### [Что нужно сделать]
Переименуйте в строках ниже «CardPreview» в «DeckPreview» и выведите все строки полностью, больше ничего не меняя.

=======

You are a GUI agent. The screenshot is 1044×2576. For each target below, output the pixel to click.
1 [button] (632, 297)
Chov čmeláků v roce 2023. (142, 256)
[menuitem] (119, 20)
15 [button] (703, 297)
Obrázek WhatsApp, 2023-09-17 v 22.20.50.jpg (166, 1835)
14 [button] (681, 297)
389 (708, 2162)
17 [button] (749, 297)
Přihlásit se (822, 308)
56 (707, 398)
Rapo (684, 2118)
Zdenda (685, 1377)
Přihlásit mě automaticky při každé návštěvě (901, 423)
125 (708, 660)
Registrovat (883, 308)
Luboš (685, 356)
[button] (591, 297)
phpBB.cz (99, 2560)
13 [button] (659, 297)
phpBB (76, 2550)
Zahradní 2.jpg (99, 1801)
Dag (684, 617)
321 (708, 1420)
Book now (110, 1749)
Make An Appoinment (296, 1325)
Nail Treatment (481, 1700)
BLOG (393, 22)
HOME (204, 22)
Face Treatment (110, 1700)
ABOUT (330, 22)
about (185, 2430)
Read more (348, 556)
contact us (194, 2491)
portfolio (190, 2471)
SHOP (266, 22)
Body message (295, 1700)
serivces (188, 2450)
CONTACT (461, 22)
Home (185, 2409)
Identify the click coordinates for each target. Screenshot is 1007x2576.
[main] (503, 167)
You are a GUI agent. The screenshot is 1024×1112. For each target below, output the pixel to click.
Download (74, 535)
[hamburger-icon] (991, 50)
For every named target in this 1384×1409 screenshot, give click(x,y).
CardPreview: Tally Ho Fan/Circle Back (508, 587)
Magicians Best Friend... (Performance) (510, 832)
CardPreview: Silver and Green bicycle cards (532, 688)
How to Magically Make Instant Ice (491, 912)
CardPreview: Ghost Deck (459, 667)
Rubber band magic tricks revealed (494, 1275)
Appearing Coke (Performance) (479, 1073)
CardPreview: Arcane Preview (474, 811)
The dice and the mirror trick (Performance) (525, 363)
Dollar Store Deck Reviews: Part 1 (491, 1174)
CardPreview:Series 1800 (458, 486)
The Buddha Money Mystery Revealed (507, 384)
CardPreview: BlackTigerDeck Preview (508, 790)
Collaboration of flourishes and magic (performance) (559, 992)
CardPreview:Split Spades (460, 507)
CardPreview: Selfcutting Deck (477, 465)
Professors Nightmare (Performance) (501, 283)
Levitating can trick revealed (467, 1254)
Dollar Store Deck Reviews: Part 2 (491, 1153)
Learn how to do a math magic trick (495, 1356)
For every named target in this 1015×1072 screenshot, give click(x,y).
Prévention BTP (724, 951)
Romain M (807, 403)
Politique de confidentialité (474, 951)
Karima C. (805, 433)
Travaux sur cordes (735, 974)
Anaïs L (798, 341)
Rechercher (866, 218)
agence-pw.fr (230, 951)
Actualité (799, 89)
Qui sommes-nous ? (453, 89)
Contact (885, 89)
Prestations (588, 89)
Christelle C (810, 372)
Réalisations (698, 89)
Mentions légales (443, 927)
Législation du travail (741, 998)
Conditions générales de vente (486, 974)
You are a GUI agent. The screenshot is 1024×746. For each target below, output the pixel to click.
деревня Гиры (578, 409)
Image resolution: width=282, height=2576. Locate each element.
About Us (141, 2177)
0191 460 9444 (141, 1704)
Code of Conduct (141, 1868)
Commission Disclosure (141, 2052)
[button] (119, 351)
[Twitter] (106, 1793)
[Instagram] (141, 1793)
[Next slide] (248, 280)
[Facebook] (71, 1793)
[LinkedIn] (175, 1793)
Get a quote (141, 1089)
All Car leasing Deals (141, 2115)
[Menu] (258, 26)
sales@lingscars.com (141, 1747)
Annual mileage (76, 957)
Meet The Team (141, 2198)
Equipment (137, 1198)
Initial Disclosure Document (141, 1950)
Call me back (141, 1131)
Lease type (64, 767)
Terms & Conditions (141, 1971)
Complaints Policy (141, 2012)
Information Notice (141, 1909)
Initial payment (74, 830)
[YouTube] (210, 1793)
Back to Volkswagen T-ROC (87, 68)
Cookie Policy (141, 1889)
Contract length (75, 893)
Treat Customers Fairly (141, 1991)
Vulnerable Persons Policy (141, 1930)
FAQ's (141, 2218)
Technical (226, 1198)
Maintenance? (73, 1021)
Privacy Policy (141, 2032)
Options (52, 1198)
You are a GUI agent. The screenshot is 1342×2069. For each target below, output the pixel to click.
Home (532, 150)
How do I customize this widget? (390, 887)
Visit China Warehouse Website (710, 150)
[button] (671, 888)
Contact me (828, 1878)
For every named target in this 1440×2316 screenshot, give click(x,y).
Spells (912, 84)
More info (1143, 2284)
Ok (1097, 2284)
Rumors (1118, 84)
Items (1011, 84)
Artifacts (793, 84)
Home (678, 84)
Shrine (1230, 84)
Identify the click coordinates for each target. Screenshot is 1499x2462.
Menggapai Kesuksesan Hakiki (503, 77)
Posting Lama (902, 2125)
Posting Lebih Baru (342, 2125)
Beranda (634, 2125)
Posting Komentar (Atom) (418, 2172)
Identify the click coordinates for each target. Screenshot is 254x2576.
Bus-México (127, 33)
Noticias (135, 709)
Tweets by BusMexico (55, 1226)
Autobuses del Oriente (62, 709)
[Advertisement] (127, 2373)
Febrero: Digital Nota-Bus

=======

### [Результат]
You are a GUI agent. The screenshot is 1044×2576. For each target below, output the pixel to click.
1 [button] (632, 297)
Chov čmeláků v roce 2023. (142, 256)
[menuitem] (119, 20)
15 [button] (703, 297)
Obrázek WhatsApp, 2023-09-17 v 22.20.50.jpg (166, 1835)
14 [button] (681, 297)
389 (708, 2162)
17 [button] (749, 297)
Přihlásit se (822, 308)
56 (707, 398)
Rapo (684, 2118)
Zdenda (685, 1377)
Přihlásit mě automaticky při každé návštěvě (901, 423)
125 (708, 660)
Registrovat (883, 308)
Luboš (685, 356)
[button] (591, 297)
phpBB.cz (99, 2560)
13 [button] (659, 297)
phpBB (76, 2550)
Zahradní 2.jpg (99, 1801)
Dag (684, 617)
321 (708, 1420)
Book now (110, 1749)
Make An Appoinment (296, 1325)
Nail Treatment (481, 1700)
BLOG (393, 22)
HOME (204, 22)
Face Treatment (110, 1700)
ABOUT (330, 22)
about (185, 2430)
Read more (348, 556)
contact us (194, 2491)
portfolio (190, 2471)
SHOP (266, 22)
Body message (295, 1700)
serivces (188, 2450)
CONTACT (461, 22)
Home (185, 2409)
Identify the click coordinates for each target. Screenshot is 1007x2576.
[main] (503, 167)
You are a GUI agent. The screenshot is 1024×1112. For each target below, output the pixel to click.
Download (74, 535)
[hamburger-icon] (991, 50)
For every named target in this 1384×1409 screenshot, give click(x,y).
DeckPreview: Tally Ho Fan/Circle Back (508, 587)
Magicians Best Friend... (Performance) (510, 832)
DeckPreview: Silver and Green bicycle cards (532, 688)
How to Magically Make Instant Ice (491, 912)
DeckPreview: Ghost Deck (459, 667)
Rubber band magic tricks revealed (494, 1275)
Appearing Coke (Performance) (479, 1073)
DeckPreview: Arcane Preview (474, 811)
The dice and the mirror trick (Performance) (525, 363)
Dollar Store Deck Reviews: Part 1 (491, 1174)
DeckPreview:Series 1800 (458, 486)
The Buddha Money Mystery Revealed (507, 384)
DeckPreview: BlackTigerDeck Preview (508, 790)
Collaboration of flourishes and magic (performance) (559, 992)
DeckPreview:Split Spades (460, 507)
DeckPreview: Selfcutting Deck (477, 465)
Professors Nightmare (Performance) (501, 283)
Levitating can trick revealed (467, 1254)
Dollar Store Deck Reviews: Part 2 (491, 1153)
Learn how to do a math magic trick (495, 1356)
For every named target in this 1015×1072 screenshot, give click(x,y).
Prévention BTP (724, 951)
Romain M (807, 403)
Politique de confidentialité (474, 951)
Karima C. (805, 433)
Travaux sur cordes (735, 974)
Anaïs L (798, 341)
Rechercher (866, 218)
agence-pw.fr (230, 951)
Actualité (799, 89)
Qui sommes-nous ? (453, 89)
Contact (885, 89)
Prestations (588, 89)
Christelle C (810, 372)
Réalisations (698, 89)
Mentions légales (443, 927)
Législation du travail (741, 998)
Conditions générales de vente (486, 974)
You are a GUI agent. The screenshot is 1024×746. For each target below, output the pixel to click.
деревня Гиры (578, 409)
Image resolution: width=282, height=2576. Locate each element.
About Us (141, 2177)
0191 460 9444 (141, 1704)
Code of Conduct (141, 1868)
Commission Disclosure (141, 2052)
[button] (119, 351)
[Twitter] (106, 1793)
[Instagram] (141, 1793)
[Next slide] (248, 280)
[Facebook] (71, 1793)
[LinkedIn] (175, 1793)
Get a quote (141, 1089)
All Car leasing Deals (141, 2115)
[Menu] (258, 26)
sales@lingscars.com (141, 1747)
Annual mileage (76, 957)
Meet The Team (141, 2198)
Equipment (137, 1198)
Initial Disclosure Document (141, 1950)
Call me back (141, 1131)
Lease type (64, 767)
Terms & Conditions (141, 1971)
Complaints Policy (141, 2012)
Information Notice (141, 1909)
Initial payment (74, 830)
[YouTube] (210, 1793)
Back to Volkswagen T-ROC (87, 68)
Cookie Policy (141, 1889)
Contract length (75, 893)
Treat Customers Fairly (141, 1991)
Vulnerable Persons Policy (141, 1930)
FAQ's (141, 2218)
Technical (226, 1198)
Maintenance? (73, 1021)
Privacy Policy (141, 2032)
Options (52, 1198)
You are a GUI agent. The screenshot is 1342×2069. For each target below, output the pixel to click.
Home (532, 150)
How do I customize this widget? (390, 887)
Visit China Warehouse Website (710, 150)
[button] (671, 888)
Contact me (828, 1878)
For every named target in this 1440×2316 screenshot, give click(x,y).
Spells (912, 84)
More info (1143, 2284)
Ok (1097, 2284)
Rumors (1118, 84)
Items (1011, 84)
Artifacts (793, 84)
Home (678, 84)
Shrine (1230, 84)
Identify the click coordinates for each target. Screenshot is 1499x2462.
Menggapai Kesuksesan Hakiki (503, 77)
Posting Lama (902, 2125)
Posting Lebih Baru (342, 2125)
Beranda (634, 2125)
Posting Komentar (Atom) (418, 2172)
Identify the click coordinates for each target. Screenshot is 254x2576.
Bus-México (127, 33)
Noticias (135, 709)
Tweets by BusMexico (55, 1226)
Autobuses del Oriente (62, 709)
[Advertisement] (127, 2373)
Febrero: Digital Nota-Bus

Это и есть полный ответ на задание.